## Parts of the exercise:
[A] In the forum discussion about multiclassing below, which class pairing does one poster call a poor combo?
[B] Continue the forum discussion about multiclassing below with a new reply that follows its last sentence.

## Passage provided:

— begin —

I've said this before and I'll say it again, in my FTF we are using our own gestalt rules and it is a lot of fun. We only have 3 characters, so it is pretty necessary, but being able to choose from two classes is great.

Our first character is a fighter/cleric who is about 80% fighter.
The second is a wizard/fighter now wizard/cleric who is about 95% wizard ( I don't htin he used a fighter power from level 6-12, if i remember correctly.
I have changed my character several times and found some good synergies (rogue/FEylock, and some poor combos (Ranger/cleric)

I see little problem with taking the same load of powers and choosing form two classes, and using feats to grab the last class. Lots of hard choices, but fun.

I'm looking forward to the hybrid stuff.
 

All it actually did was to allow non-casters to close the gap between them and casters (but they still came nowhere close to matching them). It is hard to claim that multiclassing was broken, when the most powerful builds came from core and involved only 1 class (druid20 with natural spell, cleric20 or wiz20). ;)

I don't know about that. The most powerful character I made was a multiclass build who was 20th level that had the spellcasting ability of a 18th level warmage while having a 17 BAB, the ability to wear full plate while casting spells with no spell failure, proficiency in all martial weapons, more hitpoints than a 20th level wizard, and the ability to channel spell slots into my attacks in order to do more damage. I was easily more powerful than any 20th level wizard or 20th level fighter with no multiclassing.

Also, most 20th level wizards had at least 1 or 2 PrC. It made them much better than a single class wizard. Any character you can make with with 20 levels of a core class, I can make better with infinite access to PrC and multiclassing.

The problem comes from the ability to pick and choose abilities. If the next level of your PrC gives you no new spellcasting and no new abilities, then don't go up another level in that PrC. Instead go up the first level of another PrC that gives you new spellcasting AND something else. Do that each and every level you go up.
 

I was easily more powerful than any 20th level wizard or 20th level fighter with no multiclassing.

You were more versatile, but good luck hitting CR20+ baddies with either your sword or your spell. Like a monk using flurry of blows, or a bard, you just had that many more ways in which your character could suck. ;)

Versatility isn't the same thing as power. Breadth and Depth. 3e (and most games) considers breadth to be something, but not as much as depth. That "something" meant that instead of rocking at several different things, you could access several different things, and suck at them all. ;)

— end —

## Provided data:
— begin —

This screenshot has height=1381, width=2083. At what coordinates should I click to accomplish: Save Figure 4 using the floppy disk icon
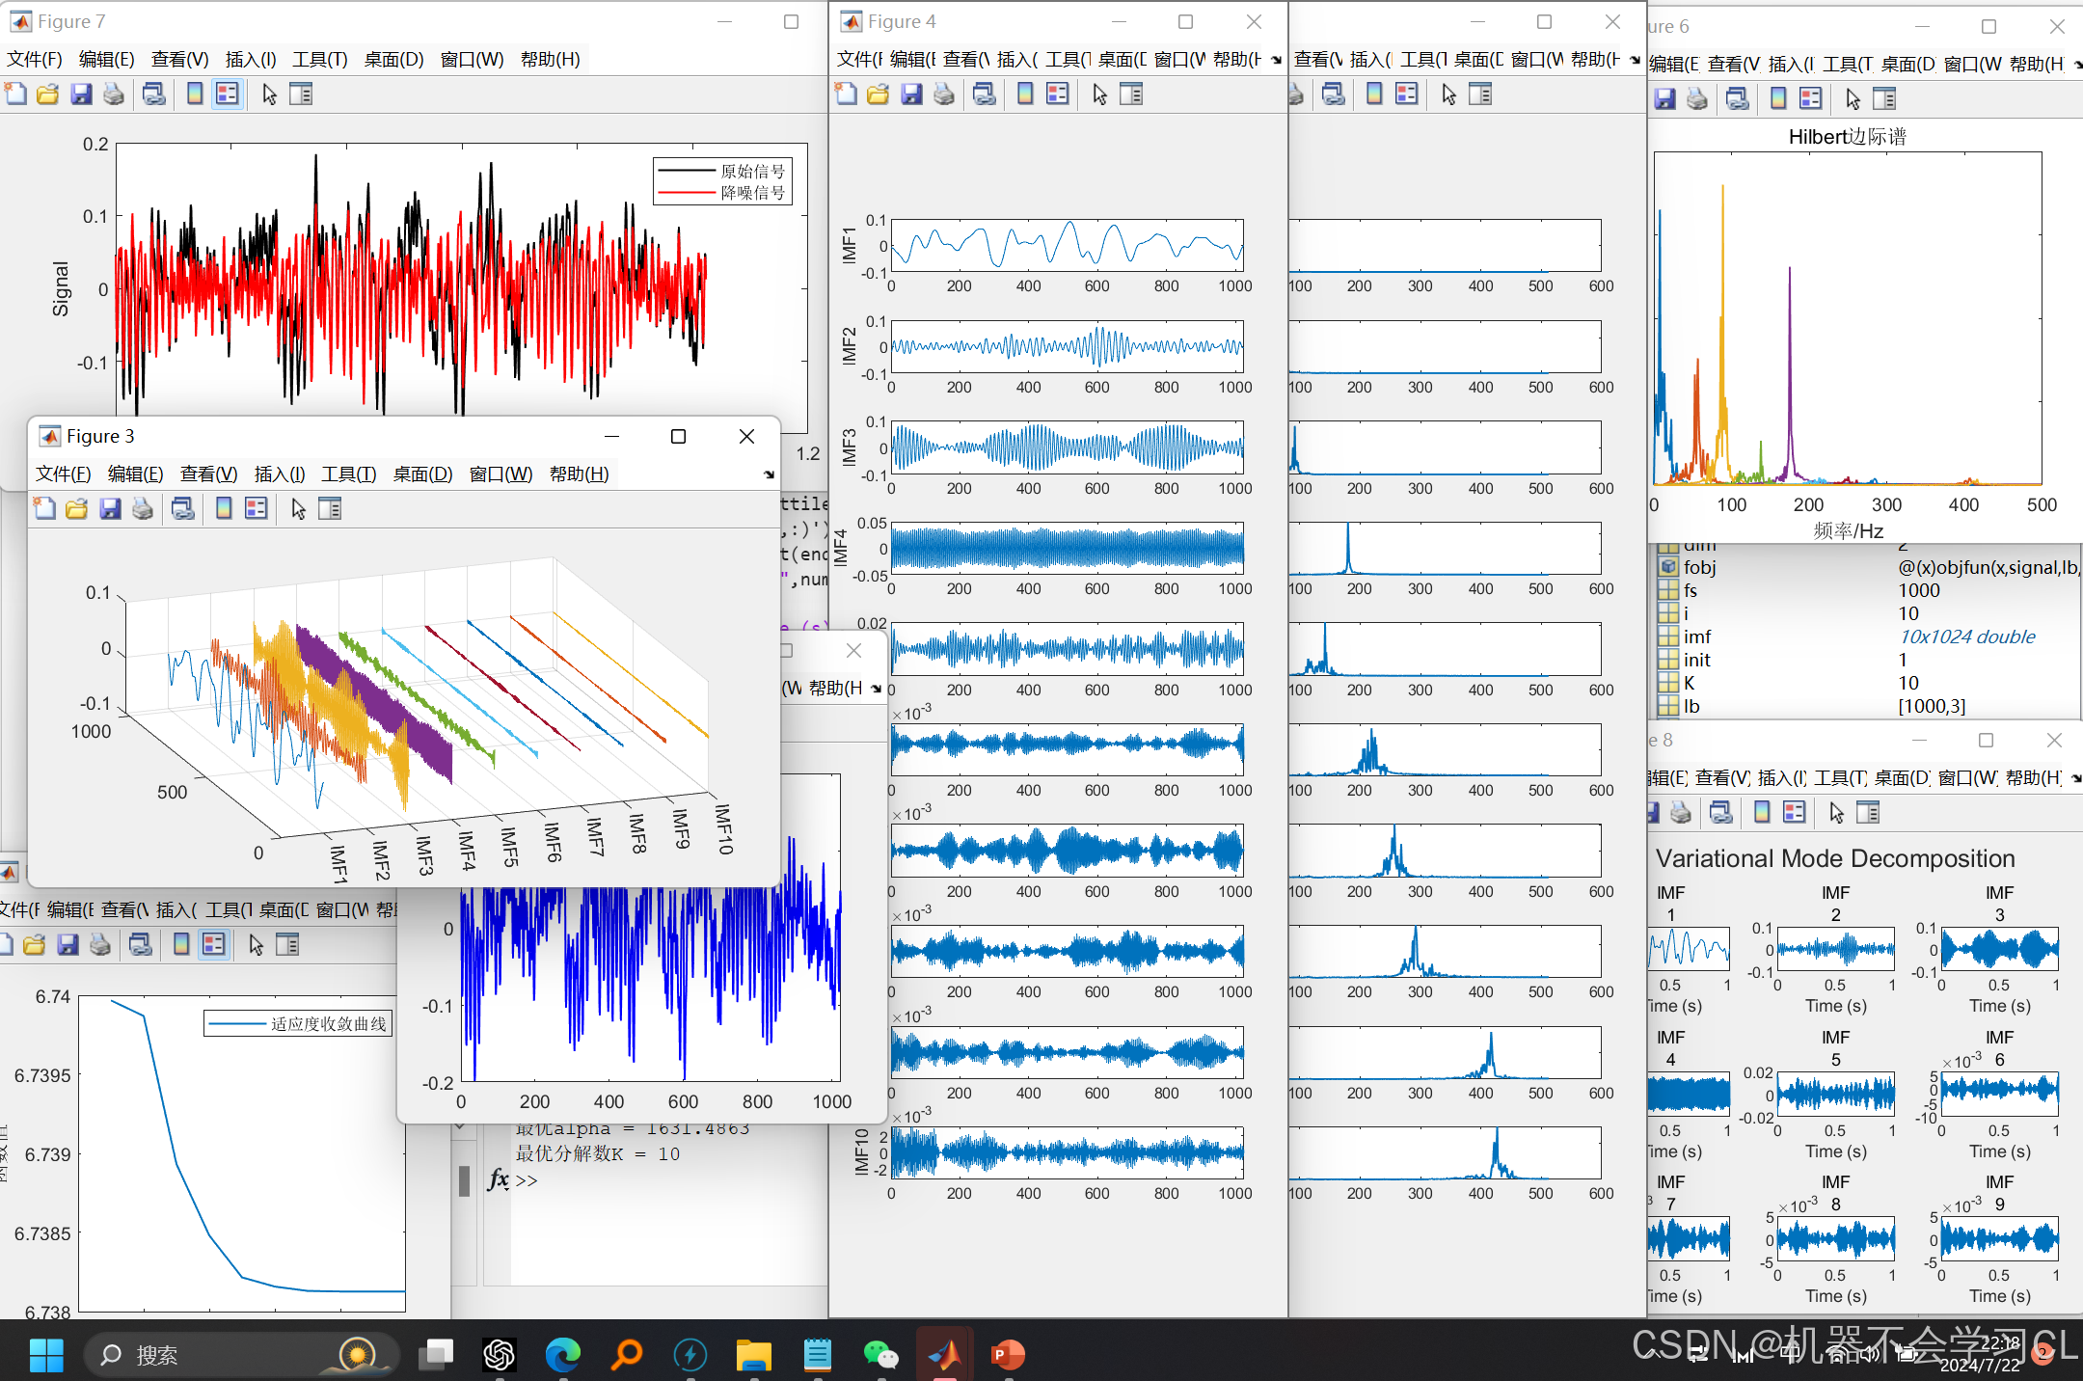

— end —

## Responses for each task:
[A] Ranger/cleric.

[B]
I wouldn't say an E6 character with 100 feats is more powerful than any other level 6-8 character, but they can do a lot more stuff.

Not that your swiss-army-knife character couldn't accomplish a lot above and beyond simple monster slaying (teleports, scries, buffs, etc., all could help you solve an adventure quickly), just that at monster slaying, he would suck.

4e limits how broad your character can be, because it won't let you pay the price in "depth." This is to avoid that whole problem of "I can suck in 20 different ways!" that 3e had with multiclass characters -- your character always has a minimum amount of power in an area, and can't equal that power in any other area.
 

You were more versatile, but good luck hitting CR20+ baddies with either your sword or your spell. Like a monk using flurry of blows, or a bard, you just had that many more ways in which your character could suck. ;)
Not really. I know the difference, I've seen a lot of characters who managed to multiclass their way into breadth without any depth at all. My character had both. I could cast 9th level spells. I had the same DCs on my spells as did the wizard in our group. Due to my spells, I had the same(or within 1) attack bonus as the fighter in our group. I had the same number of attacks, since I had a 17 BAB.

I think my only thing I actually lost out on compared to either a pure classed fighter or a pure classed caster was maybe a couple of spells per day(the most important of which was one less 9th level spell) and a +1 or so bonus to hit. Both of which were made up for easily by the damage I did.

I wouldn't say an E6 character with 100 feats is more powerful than any other level 6-8 character, but they can do a lot more stuff.
Depends on what those feats do. If 25 of them add pluses to hit that stack with each other, 25 of them add pluses to AC that stack, and the other 50 add pluses to damage that stack with each others, that character will certainly be a lot more powerful than any other 6-8 character. Obviously, that's impossible. But it was possible using all the published books to find a bonus with almost every feat if you looked hard enough.

Not that your swiss-army-knife character couldn't accomplish a lot above and beyond simple monster slaying (teleports, scries, buffs, etc., all could help you solve an adventure quickly), just that at monster slaying, he would suck.
I am aware of those characters and I've harped on some of my friends for playing those characters. The guy who thought he was awesome because he was a scout/warmage and he could move and fire a spell off and add 2d6 damage with the spell. Meanwhile, he was casting 2nd level spells at 8th level.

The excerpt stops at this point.